**Pixel coordinate grounding data**
_____
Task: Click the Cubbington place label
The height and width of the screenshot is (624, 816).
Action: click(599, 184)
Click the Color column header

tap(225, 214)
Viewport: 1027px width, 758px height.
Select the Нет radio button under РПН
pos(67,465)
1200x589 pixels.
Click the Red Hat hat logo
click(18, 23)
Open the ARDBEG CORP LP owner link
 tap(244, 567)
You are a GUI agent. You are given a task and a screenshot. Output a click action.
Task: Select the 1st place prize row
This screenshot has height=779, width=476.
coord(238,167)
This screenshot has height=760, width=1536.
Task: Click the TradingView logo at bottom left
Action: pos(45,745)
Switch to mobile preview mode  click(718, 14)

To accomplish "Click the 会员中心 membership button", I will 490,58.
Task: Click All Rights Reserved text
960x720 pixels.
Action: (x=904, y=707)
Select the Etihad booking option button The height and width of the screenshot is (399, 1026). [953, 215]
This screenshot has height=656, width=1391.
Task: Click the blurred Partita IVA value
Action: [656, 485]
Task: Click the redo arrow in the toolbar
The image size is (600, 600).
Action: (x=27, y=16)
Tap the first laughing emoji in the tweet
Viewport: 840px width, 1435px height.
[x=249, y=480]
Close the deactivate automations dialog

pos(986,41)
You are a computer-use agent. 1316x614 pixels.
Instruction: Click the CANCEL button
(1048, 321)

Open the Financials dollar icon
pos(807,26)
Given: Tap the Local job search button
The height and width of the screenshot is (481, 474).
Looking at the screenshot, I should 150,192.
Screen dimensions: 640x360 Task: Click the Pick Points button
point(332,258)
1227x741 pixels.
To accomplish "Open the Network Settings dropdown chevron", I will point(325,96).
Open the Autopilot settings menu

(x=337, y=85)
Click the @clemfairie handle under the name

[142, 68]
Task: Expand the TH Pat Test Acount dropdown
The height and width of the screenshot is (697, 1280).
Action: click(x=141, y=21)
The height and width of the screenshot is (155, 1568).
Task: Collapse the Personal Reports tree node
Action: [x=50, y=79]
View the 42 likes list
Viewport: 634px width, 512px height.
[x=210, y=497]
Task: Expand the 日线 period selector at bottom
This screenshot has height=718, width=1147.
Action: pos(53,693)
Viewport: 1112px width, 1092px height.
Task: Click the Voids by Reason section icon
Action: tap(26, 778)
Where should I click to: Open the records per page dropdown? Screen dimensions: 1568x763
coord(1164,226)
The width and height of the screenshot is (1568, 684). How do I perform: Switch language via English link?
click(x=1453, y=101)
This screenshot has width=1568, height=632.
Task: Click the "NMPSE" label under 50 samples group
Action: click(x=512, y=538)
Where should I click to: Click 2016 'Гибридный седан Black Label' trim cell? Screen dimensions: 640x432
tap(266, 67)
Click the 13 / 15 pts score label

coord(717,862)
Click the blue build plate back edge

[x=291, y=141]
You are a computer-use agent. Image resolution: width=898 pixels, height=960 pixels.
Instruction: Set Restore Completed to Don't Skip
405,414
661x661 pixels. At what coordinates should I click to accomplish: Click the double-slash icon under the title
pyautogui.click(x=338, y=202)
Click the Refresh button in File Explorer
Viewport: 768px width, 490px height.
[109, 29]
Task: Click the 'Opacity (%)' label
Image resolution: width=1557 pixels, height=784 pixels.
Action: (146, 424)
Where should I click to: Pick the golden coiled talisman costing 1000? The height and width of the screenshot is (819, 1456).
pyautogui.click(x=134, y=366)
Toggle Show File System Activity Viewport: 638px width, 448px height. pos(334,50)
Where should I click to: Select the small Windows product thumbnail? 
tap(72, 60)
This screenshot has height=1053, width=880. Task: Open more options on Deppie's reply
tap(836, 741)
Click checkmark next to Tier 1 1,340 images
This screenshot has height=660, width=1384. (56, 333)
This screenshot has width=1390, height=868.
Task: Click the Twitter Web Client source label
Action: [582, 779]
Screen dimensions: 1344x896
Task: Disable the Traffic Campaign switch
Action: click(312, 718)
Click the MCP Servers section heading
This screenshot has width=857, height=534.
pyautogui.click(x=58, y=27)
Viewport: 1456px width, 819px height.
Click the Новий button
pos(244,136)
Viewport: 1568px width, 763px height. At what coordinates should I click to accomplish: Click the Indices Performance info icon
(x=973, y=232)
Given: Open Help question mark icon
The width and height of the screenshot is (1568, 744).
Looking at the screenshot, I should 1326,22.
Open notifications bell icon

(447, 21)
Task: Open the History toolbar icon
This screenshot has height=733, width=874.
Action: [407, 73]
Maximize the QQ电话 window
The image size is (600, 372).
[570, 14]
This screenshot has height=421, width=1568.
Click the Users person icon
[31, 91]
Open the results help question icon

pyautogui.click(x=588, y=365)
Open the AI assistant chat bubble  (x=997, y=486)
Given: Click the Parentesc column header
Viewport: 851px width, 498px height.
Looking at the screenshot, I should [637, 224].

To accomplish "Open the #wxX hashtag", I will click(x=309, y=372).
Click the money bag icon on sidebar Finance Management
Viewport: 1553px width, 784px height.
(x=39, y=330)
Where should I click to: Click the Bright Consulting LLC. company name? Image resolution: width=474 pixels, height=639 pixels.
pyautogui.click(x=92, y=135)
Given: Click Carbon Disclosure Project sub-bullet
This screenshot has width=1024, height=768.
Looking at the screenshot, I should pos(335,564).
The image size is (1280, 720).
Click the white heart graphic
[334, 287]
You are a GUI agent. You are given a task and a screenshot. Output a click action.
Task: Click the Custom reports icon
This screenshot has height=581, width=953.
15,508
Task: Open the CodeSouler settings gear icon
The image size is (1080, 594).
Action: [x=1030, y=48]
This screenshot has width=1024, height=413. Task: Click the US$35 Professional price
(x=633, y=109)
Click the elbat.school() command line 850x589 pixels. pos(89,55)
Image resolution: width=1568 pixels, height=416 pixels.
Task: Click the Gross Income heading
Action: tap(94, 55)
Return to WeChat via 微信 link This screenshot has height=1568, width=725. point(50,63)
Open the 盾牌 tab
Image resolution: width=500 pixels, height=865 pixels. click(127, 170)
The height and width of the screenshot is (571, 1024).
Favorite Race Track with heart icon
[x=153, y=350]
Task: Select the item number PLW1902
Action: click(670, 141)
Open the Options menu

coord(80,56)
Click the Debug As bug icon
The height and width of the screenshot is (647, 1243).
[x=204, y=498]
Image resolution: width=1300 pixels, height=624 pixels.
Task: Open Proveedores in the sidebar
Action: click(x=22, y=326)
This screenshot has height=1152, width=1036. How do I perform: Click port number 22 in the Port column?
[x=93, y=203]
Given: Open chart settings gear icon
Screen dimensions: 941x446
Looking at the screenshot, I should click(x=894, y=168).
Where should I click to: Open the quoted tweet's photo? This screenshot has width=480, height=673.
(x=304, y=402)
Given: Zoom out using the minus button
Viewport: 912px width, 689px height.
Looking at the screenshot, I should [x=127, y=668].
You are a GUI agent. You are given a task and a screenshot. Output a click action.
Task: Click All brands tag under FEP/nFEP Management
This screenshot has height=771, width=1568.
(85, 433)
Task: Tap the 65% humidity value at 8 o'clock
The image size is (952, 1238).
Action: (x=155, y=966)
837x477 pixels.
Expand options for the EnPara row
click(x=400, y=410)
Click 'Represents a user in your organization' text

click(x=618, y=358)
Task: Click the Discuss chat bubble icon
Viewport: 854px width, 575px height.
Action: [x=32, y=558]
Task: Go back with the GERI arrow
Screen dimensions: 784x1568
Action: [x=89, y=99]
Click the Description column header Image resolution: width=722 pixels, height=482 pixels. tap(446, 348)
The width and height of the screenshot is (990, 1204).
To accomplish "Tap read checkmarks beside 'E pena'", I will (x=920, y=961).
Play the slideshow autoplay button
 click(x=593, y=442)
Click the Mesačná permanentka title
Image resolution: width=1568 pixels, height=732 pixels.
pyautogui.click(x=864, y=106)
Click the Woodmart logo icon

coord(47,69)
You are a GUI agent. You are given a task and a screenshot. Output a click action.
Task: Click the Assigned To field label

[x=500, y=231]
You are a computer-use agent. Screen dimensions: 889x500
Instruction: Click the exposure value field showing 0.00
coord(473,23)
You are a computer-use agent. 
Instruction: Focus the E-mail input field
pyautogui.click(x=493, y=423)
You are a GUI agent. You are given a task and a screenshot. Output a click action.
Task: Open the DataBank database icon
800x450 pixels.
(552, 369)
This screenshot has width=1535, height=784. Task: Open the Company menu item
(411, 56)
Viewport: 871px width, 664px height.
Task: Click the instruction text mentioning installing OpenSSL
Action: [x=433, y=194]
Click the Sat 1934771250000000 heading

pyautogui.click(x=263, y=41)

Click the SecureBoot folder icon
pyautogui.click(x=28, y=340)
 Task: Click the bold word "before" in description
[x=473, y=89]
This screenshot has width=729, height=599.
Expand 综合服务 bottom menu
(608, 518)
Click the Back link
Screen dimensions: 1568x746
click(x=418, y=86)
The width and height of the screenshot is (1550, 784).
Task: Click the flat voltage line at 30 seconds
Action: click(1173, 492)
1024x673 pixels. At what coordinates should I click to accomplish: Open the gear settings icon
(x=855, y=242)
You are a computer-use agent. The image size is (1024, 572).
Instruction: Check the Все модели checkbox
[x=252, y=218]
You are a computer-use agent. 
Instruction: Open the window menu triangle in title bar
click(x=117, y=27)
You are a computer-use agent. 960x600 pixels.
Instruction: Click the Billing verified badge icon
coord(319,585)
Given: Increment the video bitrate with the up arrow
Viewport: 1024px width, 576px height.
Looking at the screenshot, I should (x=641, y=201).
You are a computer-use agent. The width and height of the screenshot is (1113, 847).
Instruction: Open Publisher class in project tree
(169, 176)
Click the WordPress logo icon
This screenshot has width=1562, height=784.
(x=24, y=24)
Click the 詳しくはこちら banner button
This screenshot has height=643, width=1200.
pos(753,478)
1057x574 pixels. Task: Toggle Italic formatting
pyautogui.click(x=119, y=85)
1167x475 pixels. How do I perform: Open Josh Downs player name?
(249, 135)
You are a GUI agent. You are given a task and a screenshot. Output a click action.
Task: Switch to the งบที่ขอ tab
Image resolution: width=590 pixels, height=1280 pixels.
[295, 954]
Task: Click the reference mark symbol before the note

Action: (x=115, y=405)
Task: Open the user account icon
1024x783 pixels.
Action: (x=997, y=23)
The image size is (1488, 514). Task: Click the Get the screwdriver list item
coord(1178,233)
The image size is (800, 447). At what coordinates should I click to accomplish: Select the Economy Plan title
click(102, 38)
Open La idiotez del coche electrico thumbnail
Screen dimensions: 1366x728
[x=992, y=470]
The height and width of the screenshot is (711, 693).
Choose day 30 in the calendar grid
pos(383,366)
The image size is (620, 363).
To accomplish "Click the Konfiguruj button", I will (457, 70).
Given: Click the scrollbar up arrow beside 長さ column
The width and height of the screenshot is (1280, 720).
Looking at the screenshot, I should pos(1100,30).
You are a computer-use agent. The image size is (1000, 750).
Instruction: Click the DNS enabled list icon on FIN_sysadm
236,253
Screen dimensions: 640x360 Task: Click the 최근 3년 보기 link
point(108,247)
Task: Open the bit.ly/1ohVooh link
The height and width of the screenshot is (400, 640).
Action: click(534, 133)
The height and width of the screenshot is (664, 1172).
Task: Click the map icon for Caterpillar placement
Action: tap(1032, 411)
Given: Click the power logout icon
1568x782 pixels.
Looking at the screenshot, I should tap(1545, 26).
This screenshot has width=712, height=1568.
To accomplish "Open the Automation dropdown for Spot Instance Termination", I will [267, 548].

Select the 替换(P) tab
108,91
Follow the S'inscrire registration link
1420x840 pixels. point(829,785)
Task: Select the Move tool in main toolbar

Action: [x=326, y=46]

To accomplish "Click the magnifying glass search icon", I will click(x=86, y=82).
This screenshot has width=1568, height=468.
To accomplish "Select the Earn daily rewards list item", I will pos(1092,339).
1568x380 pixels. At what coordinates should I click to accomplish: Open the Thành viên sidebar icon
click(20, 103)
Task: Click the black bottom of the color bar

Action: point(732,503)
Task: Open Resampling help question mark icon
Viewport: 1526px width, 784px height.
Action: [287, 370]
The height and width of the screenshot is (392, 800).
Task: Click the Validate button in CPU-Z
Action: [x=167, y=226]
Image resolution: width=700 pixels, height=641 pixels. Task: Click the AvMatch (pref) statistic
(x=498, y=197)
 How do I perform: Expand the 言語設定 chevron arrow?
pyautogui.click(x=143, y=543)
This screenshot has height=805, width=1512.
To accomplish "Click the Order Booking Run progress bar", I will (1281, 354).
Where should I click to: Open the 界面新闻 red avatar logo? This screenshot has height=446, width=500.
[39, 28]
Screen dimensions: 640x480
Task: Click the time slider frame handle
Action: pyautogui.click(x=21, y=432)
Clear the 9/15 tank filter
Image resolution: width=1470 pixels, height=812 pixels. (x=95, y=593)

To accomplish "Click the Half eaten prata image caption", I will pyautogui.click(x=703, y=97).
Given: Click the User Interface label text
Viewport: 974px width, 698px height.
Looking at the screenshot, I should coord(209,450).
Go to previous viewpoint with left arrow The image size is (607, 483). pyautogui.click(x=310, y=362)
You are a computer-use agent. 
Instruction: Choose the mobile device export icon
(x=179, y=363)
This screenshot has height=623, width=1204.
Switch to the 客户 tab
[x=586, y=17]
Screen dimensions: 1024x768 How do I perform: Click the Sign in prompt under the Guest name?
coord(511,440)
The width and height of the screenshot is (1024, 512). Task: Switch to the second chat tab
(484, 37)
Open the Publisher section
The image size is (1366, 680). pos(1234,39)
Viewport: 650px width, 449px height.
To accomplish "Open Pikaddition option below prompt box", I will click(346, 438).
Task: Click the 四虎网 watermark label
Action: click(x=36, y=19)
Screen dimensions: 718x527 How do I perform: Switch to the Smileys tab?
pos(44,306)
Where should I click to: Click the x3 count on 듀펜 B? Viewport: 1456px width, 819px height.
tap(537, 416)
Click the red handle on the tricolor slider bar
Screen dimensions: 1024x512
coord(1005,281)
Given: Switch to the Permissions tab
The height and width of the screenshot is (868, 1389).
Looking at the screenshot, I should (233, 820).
_____
**DIRECTIONS FOR THIS TASK**
Return the opening line of the data and every line after it through the line containing "Task: Select the 1st place prize row", please, exactly as written and with nothing added.

**ANSWER SECTION**
Task: Click the Cubbington place label
The height and width of the screenshot is (624, 816).
Action: click(599, 184)
Click the Color column header

tap(225, 214)
Viewport: 1027px width, 758px height.
Select the Нет radio button under РПН
pos(67,465)
1200x589 pixels.
Click the Red Hat hat logo
click(18, 23)
Open the ARDBEG CORP LP owner link
 tap(244, 567)
You are a GUI agent. You are given a task and a screenshot. Output a click action.
Task: Select the 1st place prize row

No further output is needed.